- Given entries
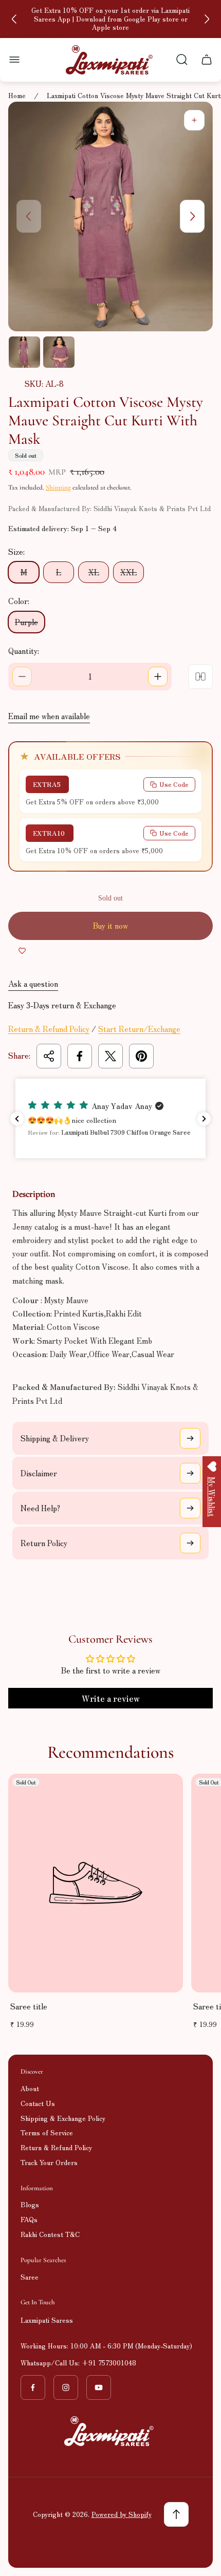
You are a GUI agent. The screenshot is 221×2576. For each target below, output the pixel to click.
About (30, 2088)
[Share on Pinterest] (141, 1056)
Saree (30, 2277)
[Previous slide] (14, 19)
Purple (26, 621)
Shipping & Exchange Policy (63, 2118)
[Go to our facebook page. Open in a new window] (33, 2387)
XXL (128, 572)
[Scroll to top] (176, 2514)
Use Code (174, 784)
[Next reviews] (204, 1118)
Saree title (28, 2006)
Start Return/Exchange (139, 1028)
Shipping (58, 487)
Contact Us (38, 2103)
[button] (110, 1119)
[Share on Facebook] (79, 1056)
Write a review (111, 1698)
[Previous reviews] (17, 1118)
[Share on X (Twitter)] (110, 1056)
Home (17, 95)
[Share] (48, 1056)
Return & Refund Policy (48, 1028)
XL (93, 572)
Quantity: (23, 650)
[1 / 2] (24, 352)
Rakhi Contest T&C (50, 2234)
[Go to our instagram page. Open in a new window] (65, 2387)
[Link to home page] (110, 2431)
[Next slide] (206, 19)
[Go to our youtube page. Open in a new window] (98, 2387)
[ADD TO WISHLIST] (22, 950)
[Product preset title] (95, 1883)
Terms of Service (47, 2132)
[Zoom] (194, 120)
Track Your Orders (49, 2162)
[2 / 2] (59, 352)
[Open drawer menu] (14, 59)
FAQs (29, 2219)
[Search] (182, 59)
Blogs (30, 2204)
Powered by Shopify (121, 2514)
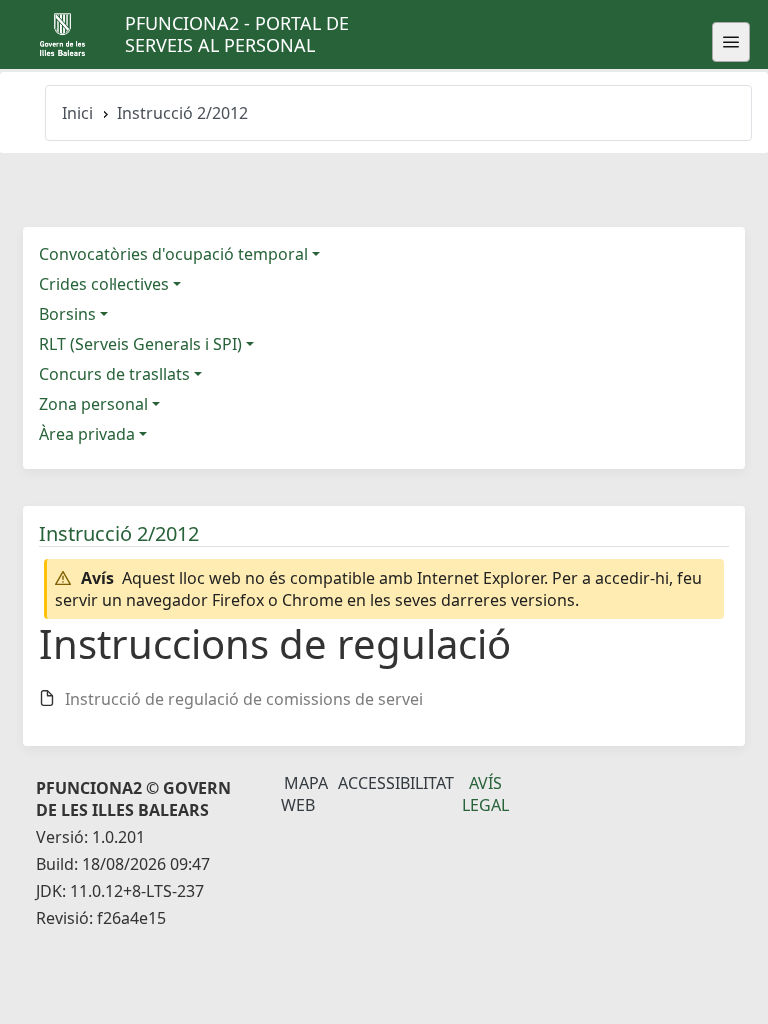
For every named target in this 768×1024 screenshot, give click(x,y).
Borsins (67, 314)
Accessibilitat (396, 783)
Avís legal (485, 794)
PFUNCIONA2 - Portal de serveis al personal (237, 34)
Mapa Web (304, 794)
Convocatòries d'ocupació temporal (173, 254)
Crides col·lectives (104, 284)
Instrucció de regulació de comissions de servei (244, 699)
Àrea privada (87, 434)
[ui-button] (731, 42)
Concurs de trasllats (114, 374)
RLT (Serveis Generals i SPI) (140, 344)
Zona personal (93, 404)
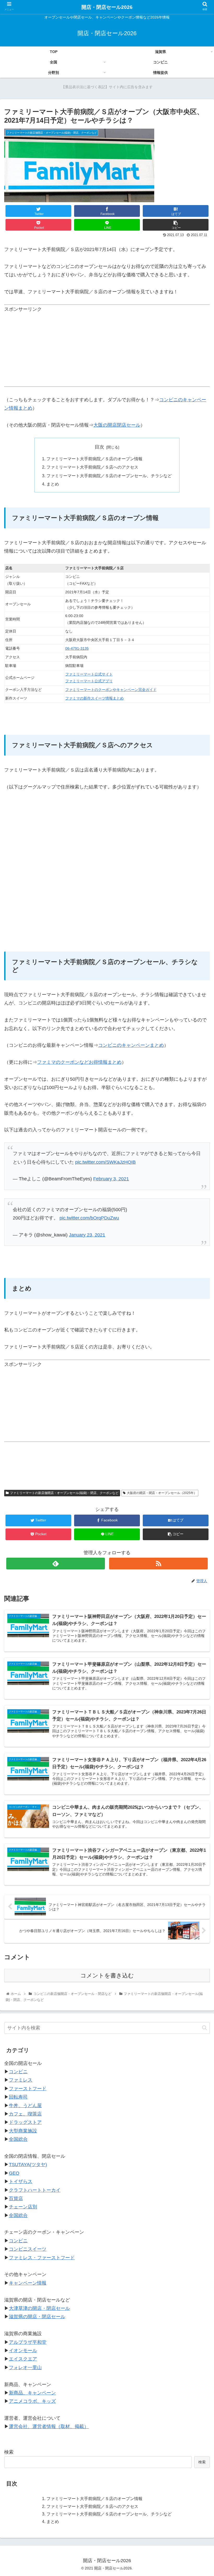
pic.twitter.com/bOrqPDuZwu (89, 1218)
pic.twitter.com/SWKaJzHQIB (105, 1162)
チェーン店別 (23, 2206)
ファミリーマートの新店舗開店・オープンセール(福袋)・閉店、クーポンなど (64, 1493)
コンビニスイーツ (27, 2249)
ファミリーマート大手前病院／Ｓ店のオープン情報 (94, 458)
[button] (204, 2028)
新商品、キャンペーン (32, 2392)
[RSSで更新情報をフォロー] (158, 1563)
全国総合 (18, 2139)
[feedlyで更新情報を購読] (55, 1563)
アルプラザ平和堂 (27, 2342)
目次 (99, 447)
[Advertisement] (107, 349)
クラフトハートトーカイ (35, 2190)
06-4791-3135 (77, 648)
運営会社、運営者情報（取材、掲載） (49, 2426)
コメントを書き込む (107, 1975)
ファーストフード (27, 2088)
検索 (9, 2452)
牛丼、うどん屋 (25, 2105)
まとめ (52, 484)
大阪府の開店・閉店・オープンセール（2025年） (162, 1493)
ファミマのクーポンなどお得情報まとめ (79, 1062)
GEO (14, 2173)
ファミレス (20, 2080)
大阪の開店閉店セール (116, 425)
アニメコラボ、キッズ (32, 2401)
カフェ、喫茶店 (25, 2114)
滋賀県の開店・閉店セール (37, 2316)
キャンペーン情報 (27, 2283)
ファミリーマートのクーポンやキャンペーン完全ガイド (111, 690)
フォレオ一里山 (25, 2367)
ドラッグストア (25, 2122)
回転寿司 (18, 2097)
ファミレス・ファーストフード (42, 2257)
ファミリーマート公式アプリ (89, 681)
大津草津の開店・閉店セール (39, 2308)
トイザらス (20, 2181)
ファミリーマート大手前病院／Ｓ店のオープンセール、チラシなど (109, 475)
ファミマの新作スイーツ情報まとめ (94, 698)
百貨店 (16, 2198)
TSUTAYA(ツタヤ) (28, 2164)
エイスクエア (23, 2359)
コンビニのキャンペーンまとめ (131, 1045)
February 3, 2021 (111, 1178)
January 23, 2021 (87, 1235)
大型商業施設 (23, 2130)
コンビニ (18, 2071)
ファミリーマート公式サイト (89, 674)
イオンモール (23, 2350)
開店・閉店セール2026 (107, 7)
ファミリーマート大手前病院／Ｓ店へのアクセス (92, 467)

- What you will do
The response must match the data line for line, from its first line through the line with "ファミリーマート大手前病院／Ｓ店のオープン情報 (94, 458)", inclusive, and must leave out the pictures.

- Your solution
You are a GUI agent. The screenshot is 221×2576. For each target below, output the pixel to click.
About (30, 2088)
[Share on Pinterest] (141, 1056)
Saree (30, 2277)
[Previous slide] (14, 19)
Purple (26, 621)
Shipping & Exchange Policy (63, 2118)
[Go to our facebook page. Open in a new window] (33, 2387)
XXL (128, 572)
[Scroll to top] (176, 2514)
Use Code (174, 784)
[Next reviews] (204, 1118)
Saree title (28, 2006)
Start Return/Exchange (139, 1028)
Shipping (58, 487)
Contact Us (38, 2103)
[button] (110, 1119)
[Share on Facebook] (79, 1056)
Write a review (111, 1698)
[Previous reviews] (17, 1118)
[Share on X (Twitter)] (110, 1056)
Home (17, 95)
[Share] (48, 1056)
Return & Refund Policy (48, 1028)
XL (93, 572)
Quantity: (23, 650)
[1 / 2] (24, 352)
Rakhi Contest T&C (50, 2234)
[Go to our instagram page. Open in a new window] (65, 2387)
[Link to home page] (110, 2431)
[Next slide] (206, 19)
[Go to our youtube page. Open in a new window] (98, 2387)
[ADD TO WISHLIST] (22, 950)
[Product preset title] (95, 1883)
Terms of Service (47, 2132)
[Zoom] (194, 120)
Track Your Orders (49, 2162)
[2 / 2] (59, 352)
[Open drawer menu] (14, 59)
FAQs (29, 2219)
[Search] (182, 59)
Blogs (30, 2204)
Powered by Shopify (121, 2514)
For every named target in this 768×1024 screenshot, give click(x,y).
Borsins (67, 314)
Accessibilitat (396, 783)
Avís legal (485, 794)
PFUNCIONA2 - Portal de serveis al personal (237, 34)
Mapa Web (304, 794)
Convocatòries d'ocupació temporal (173, 254)
Crides col·lectives (104, 284)
Instrucció de regulació de comissions de servei (244, 699)
Àrea privada (87, 434)
[ui-button] (731, 42)
Concurs de trasllats (114, 374)
RLT (Serveis Generals i SPI) (140, 344)
Zona personal (93, 404)
pic.twitter.com/bOrqPDuZwu (89, 1218)
pic.twitter.com/SWKaJzHQIB (105, 1162)
チェーン店別 (23, 2206)
ファミリーマートの新店舗開店・オープンセール(福袋)・閉店、クーポンなど (64, 1493)
コンビニスイーツ (27, 2249)
ファミリーマート大手前病院／Ｓ店のオープン情報 (94, 458)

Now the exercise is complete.